VOLTEGGIO (femminile) – Coline Devillard, a sorpresa Campionessa d’Europa in primavera, ha confermato il proprio valore e ha trionfato con 14.250 precedendo l’accreditata ungherese Boglarka Devai (14.025) e la tedesca Michelle Timm (13.275) mentre l’eterna Oksana Chusovitina non è riuscita ad agguantare il podio a 42 anni (quarta con 13.225).

PARALLE ASIMMETRICHE – Prestazione di livello mostruoso per la belga Nina Derwael, Campionessa d’Europa di specialità che si candida a un ruolo da protagonista ai Mondiali. Esercizio davvero stupendo e infarcito di difficoltà (addirittura 6.3 il D Score) per un complessivo 14.900. Nettamente dominata la Finale, alle sue spalle finiscono la francese Melanie De Jesus Dos Santos (14.100) e l’ucraina Diana Varinska (14.050). Senza medaglia Larisa Iordache (13.800) e Loretta Charpy (13.150).

TRAVE – La staffilata di Larisa Iordache non manca a due settimane dai Mondiali. La rumena, tra le grandi favorite per le medaglie iridate, mette in fila tutte sfoderando un esercizio con l’inverosimile nota di partenza di 6.5. La rumena commette diverse sbavature, prende anche una penalità di 1 decimo ma si impone comunque con 14.200 battendo la francese Marine Boyer (13.500) e la britannica Claudia Fragapane (13.200). La Campionessa Olimpica Sanne Wevers sbaglia troppo e non sembra essere al top della forma: quinto posto con 12.900.

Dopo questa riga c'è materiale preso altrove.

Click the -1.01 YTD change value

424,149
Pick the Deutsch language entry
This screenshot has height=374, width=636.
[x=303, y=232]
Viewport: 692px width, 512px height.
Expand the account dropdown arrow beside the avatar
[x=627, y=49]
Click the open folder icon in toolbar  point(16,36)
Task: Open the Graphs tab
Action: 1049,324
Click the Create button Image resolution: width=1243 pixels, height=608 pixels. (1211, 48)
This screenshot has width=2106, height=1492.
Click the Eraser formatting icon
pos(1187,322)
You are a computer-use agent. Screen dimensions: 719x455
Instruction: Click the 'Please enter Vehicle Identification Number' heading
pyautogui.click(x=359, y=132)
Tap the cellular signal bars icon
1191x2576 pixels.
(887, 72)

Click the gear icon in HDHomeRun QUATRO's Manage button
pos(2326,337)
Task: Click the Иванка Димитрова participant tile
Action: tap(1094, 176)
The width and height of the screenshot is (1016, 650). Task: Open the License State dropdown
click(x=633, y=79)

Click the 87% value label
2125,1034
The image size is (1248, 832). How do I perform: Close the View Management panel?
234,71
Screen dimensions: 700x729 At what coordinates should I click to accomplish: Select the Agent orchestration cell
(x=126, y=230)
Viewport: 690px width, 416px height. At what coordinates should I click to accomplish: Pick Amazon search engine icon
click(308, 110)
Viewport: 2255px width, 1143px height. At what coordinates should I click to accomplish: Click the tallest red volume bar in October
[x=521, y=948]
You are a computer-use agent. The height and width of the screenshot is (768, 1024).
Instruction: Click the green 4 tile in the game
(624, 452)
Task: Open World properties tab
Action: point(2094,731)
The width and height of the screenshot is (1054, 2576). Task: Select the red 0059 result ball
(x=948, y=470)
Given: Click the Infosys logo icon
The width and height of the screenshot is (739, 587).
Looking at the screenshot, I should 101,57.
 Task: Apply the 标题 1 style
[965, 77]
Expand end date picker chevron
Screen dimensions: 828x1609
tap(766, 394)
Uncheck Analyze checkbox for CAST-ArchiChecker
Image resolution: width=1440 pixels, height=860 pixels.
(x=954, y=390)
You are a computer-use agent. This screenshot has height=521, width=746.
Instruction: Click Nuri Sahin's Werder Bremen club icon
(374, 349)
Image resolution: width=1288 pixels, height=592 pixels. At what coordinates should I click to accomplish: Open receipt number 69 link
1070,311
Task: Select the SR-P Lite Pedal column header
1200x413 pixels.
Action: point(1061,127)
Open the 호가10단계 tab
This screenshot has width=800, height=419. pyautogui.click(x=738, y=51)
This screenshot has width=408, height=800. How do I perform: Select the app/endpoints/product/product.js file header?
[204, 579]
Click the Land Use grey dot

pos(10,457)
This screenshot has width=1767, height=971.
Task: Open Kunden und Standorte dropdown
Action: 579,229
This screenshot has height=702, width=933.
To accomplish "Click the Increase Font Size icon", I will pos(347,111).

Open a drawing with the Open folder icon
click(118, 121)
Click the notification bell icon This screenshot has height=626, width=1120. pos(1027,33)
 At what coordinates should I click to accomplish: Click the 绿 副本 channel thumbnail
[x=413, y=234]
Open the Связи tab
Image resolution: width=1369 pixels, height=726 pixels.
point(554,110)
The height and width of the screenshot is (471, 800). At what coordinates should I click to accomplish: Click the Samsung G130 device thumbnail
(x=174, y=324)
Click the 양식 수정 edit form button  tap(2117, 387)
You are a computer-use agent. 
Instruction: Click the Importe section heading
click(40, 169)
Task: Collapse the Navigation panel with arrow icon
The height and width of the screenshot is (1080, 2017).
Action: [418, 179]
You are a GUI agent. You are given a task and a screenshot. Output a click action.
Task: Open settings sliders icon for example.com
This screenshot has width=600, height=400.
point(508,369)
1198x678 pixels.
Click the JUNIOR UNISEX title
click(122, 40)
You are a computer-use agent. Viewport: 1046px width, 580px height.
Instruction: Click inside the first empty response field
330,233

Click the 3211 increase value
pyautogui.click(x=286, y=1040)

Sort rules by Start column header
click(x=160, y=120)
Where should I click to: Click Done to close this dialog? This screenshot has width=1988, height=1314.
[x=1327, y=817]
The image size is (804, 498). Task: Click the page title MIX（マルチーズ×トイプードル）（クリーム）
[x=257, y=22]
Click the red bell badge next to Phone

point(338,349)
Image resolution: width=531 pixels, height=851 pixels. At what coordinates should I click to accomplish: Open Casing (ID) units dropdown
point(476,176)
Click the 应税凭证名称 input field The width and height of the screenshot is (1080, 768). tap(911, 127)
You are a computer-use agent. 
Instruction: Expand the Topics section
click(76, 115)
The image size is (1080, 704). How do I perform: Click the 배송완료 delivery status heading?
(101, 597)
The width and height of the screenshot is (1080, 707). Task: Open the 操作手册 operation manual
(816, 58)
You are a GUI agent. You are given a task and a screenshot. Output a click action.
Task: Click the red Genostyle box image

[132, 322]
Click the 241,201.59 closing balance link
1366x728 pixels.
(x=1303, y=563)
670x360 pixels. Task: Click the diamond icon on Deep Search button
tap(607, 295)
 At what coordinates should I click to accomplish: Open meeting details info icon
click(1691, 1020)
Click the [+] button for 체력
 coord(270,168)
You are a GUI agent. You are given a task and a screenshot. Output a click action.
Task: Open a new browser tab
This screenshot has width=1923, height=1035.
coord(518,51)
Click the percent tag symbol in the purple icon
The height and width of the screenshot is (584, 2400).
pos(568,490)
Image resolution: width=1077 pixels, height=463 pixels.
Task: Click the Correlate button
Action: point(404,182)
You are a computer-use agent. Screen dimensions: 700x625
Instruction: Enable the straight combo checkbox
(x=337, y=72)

CORPO LIBERO (femminile) – Bellissimo duello tra Claudia Fragapane e Larisa Iordache. La britannica non delude in quanto ad acrobatica e riesce a fare la differenza sulla rumena che deve ancora affinare alcuni dettagli (finisce 13.900 a 13.650). Bronzo all’ucraina Diana Varinska (13.250).

 

CORPO LIBERO (maschile) – Il nome che non ti aspetti: vince il guatemalteco Jorge Vega Lopez (14.350)! Si devono inchinare l’ucraino Petro Pakhniuk (14.150) e il rumeno Marian Dragulescu (14.100) mentre Oleg Verniaiev ha commesso degli errori (12.900, ultimo posto).

CAVALLO CON MANIGLIE – La spunta il giapponese Takaaki Sugino (15.200) che batte il francese Cyril Tommasone (15.100) e lo sloveno Saso Bertoncelj (14.900).

ANELLI – Vittoria annunciata del Campione Olimpico Eleftherios Petrounias (15.500, 6.3) ma il greco ha dovuto lottare per avere la meglio sull’acclamatissimo Samir Ait Said, idolo di casa che tornava in gara dopo il bruttissimo infortunio patito alle Olimpiadi di Rio 2016 (le immagini furono eloquenti dopo la caduta al volteggio). Il francese è secondo (15.250) davanti all’ucraino Oleg Verniaiev (14.800).

VOLTEGGIO (maschile) – Negli ultimi mesi è definitivamente esploso il dominicano Audrys Nin Reyes che vince (14.875) battendo i quotatissimi ucraini Igor Radivilov (14.775) e Oleg Verniaiev (14.775) oltre al rumeno Marian Dragulescu (14.525).

PARALLELE PARI – La stella Oleg Verniaiev, plurimedagliato alle Olimpiadi e ai Mondiali, porta in gara il suo impossibile esercizio da 6.7 di D Score e trionfa con 15.250 lasciando alle spalle il connazionale Petro Pakhniuk (15.000) e il francese Axel Augis (14.450).

SBARRA – Fantastica doppietta olandese con il Campione Olimpico Epke Zonderland che non delude le aspettative (14.800, 6.4) e batte di appena mezzo decimo il connazionale Bart Deurloo (14.750), terzo il giapponese Yusuke Tanaka (14.450).